India’s false sense of grandeur

September 29 marks the first anniversary of the Surgical Strike, which India carried out, in its imagination, inside Pakistan Occupied Kashmir (PoK) against four terrorist camps. In a celebratory mood, Lt General D.S Hooda (retd) who led the surgical strike had told in an interview, to The Indian Express, on September 20, 2017, that the strike had ‘broken the ceiling’ and now India would hit Pakistan without hesitation in case it indulged in any misadventure. In a typical Indian style, the retired Indian general copied the US generals’ narrative they gave after conducting OBL operation at Abbottabad. Using terms such as Operation Room, clasped hands as they saw their soldiers carry out strikes at ten different points worried about the soldiers’ survival rather than getting the terrorists, as they saw the operation played out live in the operation room. The narrative of the surgical strike could have caught the attention of the Indian populous most of whom are unable to make two meals a day without toiling in an economic environment that cuts a sharp divide between the wealthy and the have-nots. The glitters of Mumbai cinematic life and the high-rise buildings give no cover to the millions of slum dwellers surviving on borrowed dreams of multinational companies, clinging tight to the sprawling Indian market for capital gains. But to the thinking minds, inside and outside India, this narrative carried no weight. ‘

The surgical strike, according to the Indian military and defence team, was a response to the Uri attack on an army camp in Jammu Kashmir that killed 17 Indian soldiers on September 18, 2016. India blamed Pakistan based terrorists for conducting this deadly assault. Though no proof was presented as to how Pakistan was involved in the attack, it did provide India a pitch to concoct the surgical strike story. Again no evidence was provided, even though, as the story went, the top military brass of the Indian military had seen the strike played out live in the so-called Operation Room.

Not only Pakistan rejected India’s claim of getting inside Pakistan’s side of Line of Control, but the Indian political parties also called the strike a farce that the BJP government had created to gain political capital in the upcoming assembly elections in Utter Pradesh and the municipal elections in Mumbai. The Mumbai Congress Leader, Sanjay Nirupam, had termed them as “fake surgical strikes.” The suspicion that the government was using the surgical strike to attract voters arose when posters of the strike appeared across UP. No army anywhere in the world could resort to giving out details of such an important and secretive operation in a chest-thumping style.
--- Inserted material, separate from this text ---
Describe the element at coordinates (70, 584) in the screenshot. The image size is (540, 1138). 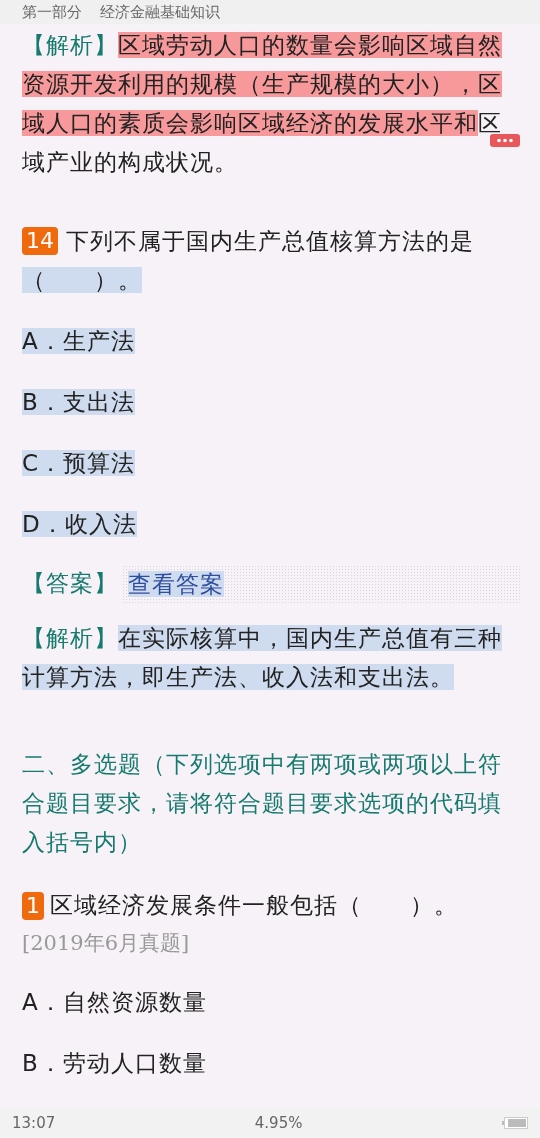
I see `answer-label: 【答案】` at that location.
The electoral campaign also resonated with the military success the BJP was able to grasp against Pakistan. Soon enough, a demand to give evidence of the operation began making round, which was eventually met by showing a shoddily shot video. Engineer Rashid, a member of the Kashmir State Assembly in the Indian Held Kashmir (IoK), rejected the video. He told Indian press that he had seen the Indian army officers shooting a fake operation in the Leepa valley to present it as evidence.
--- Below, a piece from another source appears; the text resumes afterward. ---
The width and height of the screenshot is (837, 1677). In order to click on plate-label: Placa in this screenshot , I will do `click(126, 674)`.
In time the surgical strike claim gathered more rejection from all quarters and the sky fell on the Indian government when the United Nations said that its mission monitoring the cease-fire “has not observed any firing along the LoC.” Again, instead of substantiating its claim with acceptable evidence, the Indian Permanent Representative to the UN Syed Akbaruddin said: “Facts do not change whether somebody observed them or not. The Diplomat, in a piece titled, “Is India Capable of Surgical Strike in Pakistan Controlled Kashmir,” had even gone so far as to question if the Indian army had the capacity to carry out such a sensitive operation inside Pakistan. ISPR, the media wing of Pakistan army, took the Washington Post’s correspondents to Madarpur-Titrinot region of Poonch sector, west of Srinagar, where a Pakistani post was attacked. The residents of the area told the media teams that no incursion to the level of airdropping 38 Indian commandos took place. The real face of this strike was just artillery shelling that, as reported by the ISPR, killed only two Pakistani soldiers. Because Pakistan was not carrying any baggage of false presumptions, it invited an independent inquiry by the UN observers and journalists to ascertain Indian claim.

Since the signing of the ceasefire agreement between the two countries in 2004, Pakistan has never initiated cross-border firing. However, once India opens fire, Pakistan gives a befitting response. Pakistan has never accepted India’s hegemony in the region. India’s perceptual disorder of thinking big emanates from its desire to play the role of a regional policeman whose call should be attended to without hesitation. Unfortunately, neither China nor Pakistan, the other two nuclear powers in the region beside India have given importance to Indian hegemonic tendencies. The recent showdown that India faced at Doklam where the latter had come to protect Bhutan was enough to show India its actual worth in the region. At one point, China even went as far as threatening India to give it the taste of its medicine by waging war.

Whether India accepts or not, the fact remains that Indian army never crossed Pakistan’s territory. And going by the Indian army’s assertion made on multiple occasions, its army cannot face Pakistan’s military’s capabilities. The most the Indians are good at doing is, waging a media war, and playing with the perception of the international community on the back of its ever-growing consumer market.

 

The writer is a freelance journalist based in Lahore.